BANGKOK: Thailand’s central bank cut its benchmark interest rate Wednesday in a surprise move highlighting the junta’s struggle to revive the faltering economy.
The Bank of Thailand said in a statement policy board members voted by 5-2 to cut the rate to 1.50 percent from 1.75 percent, it’s lowest since July 2010.
The decision came just hours after the finance ministry downgraded its growth forecast for 2015 from 3.9 to 3.7 percent.
The interest rate cut surprised most analysts. A survey by Bloomberg of 20 regional economists found 18 had expected the bank to keep the rate steady since it had already slashed the rate by 0.25 percentage points in March.

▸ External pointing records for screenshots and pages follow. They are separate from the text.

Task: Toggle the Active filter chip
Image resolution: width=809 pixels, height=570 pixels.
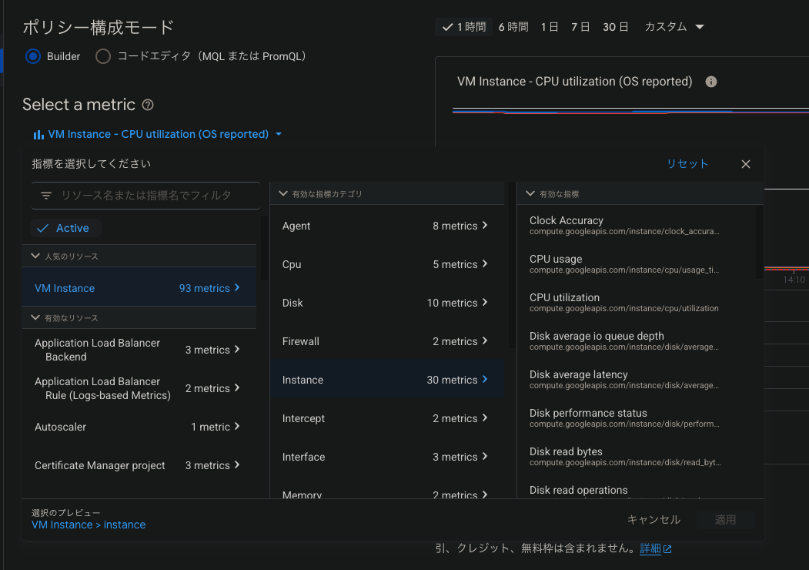Action: point(65,228)
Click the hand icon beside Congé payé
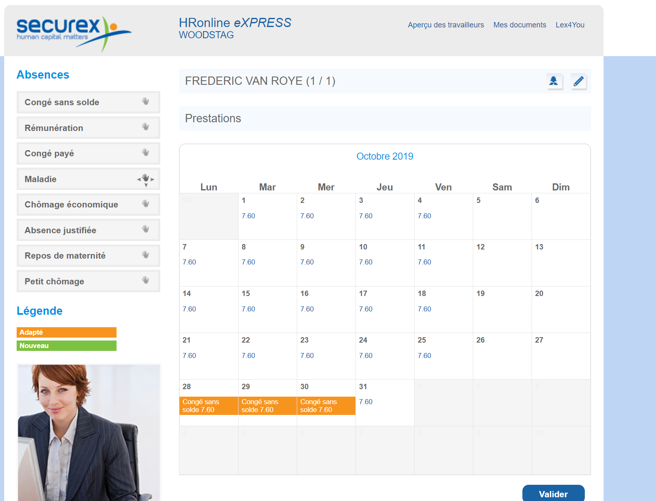The image size is (656, 501). tap(145, 153)
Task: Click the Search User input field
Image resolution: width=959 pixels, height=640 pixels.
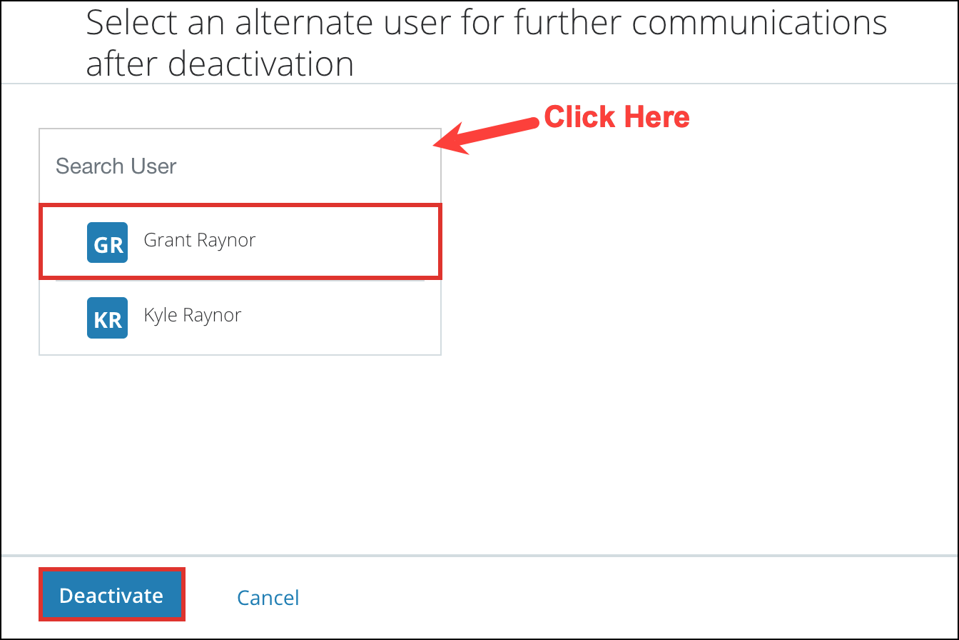Action: coord(239,166)
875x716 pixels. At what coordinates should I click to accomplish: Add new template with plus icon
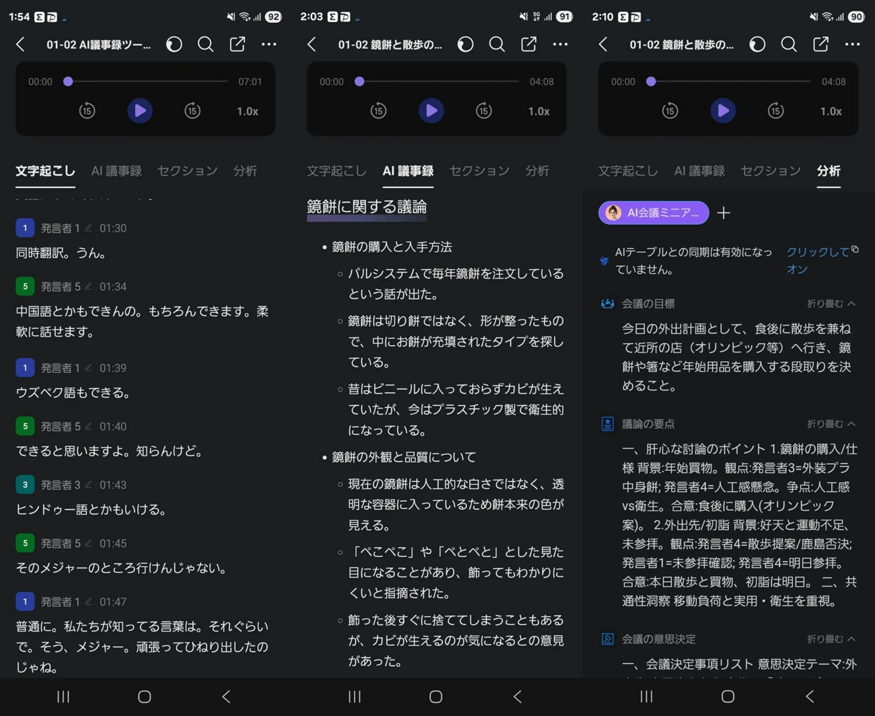coord(724,213)
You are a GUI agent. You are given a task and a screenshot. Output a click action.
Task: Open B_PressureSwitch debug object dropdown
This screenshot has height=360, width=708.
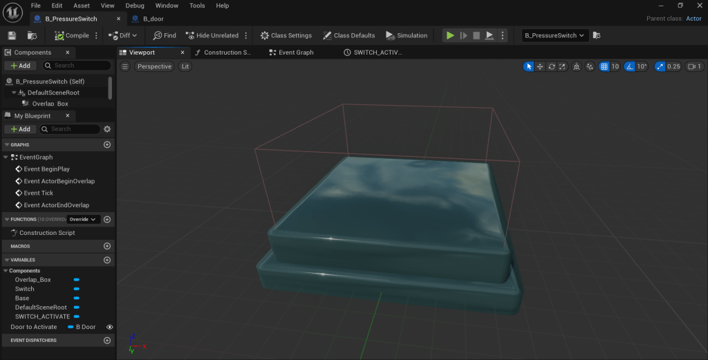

Economic growth slowed sharply in 2014 to its weakest pace in three years, as political instability compounded a fall in agricultural prices, waning exports and low consumer confidence.
The military, which took over in a coup last May after months of disruptive street protests, has vowed to kickstart the economy.
But aside from a bump in tourist numbers since protests ended, the junta has failed to ignite growth.
In February the finance minister said he had been told by junta Chief Prayut Chan-O-Cha to push for at least 4.0 percent growth for 2015, something many analysts thought optimistic.
The World Bank estimates growth for 2015 will be closer to 3.5 percent.
In its statement the Bank of Thailand said it believed the economy would recover “at a slower pace” than previously assessed because of continued weaker than expected exports, low consumer confidence and inflationary pressures.
“There is no denying the weakness of recent economic data,” Krystal Tan, an economist at Capital Economics, said in a briefing note after the rate cut.
But she said there was still room for optimism further down the track, “helped by an increase in government spending, a resurgent tourism sector, and earlier rates cuts”.
Observers say prolonged weak growth may heap pressure onto the junta as it tries to pass a new constitution before fresh elections mooted for next year.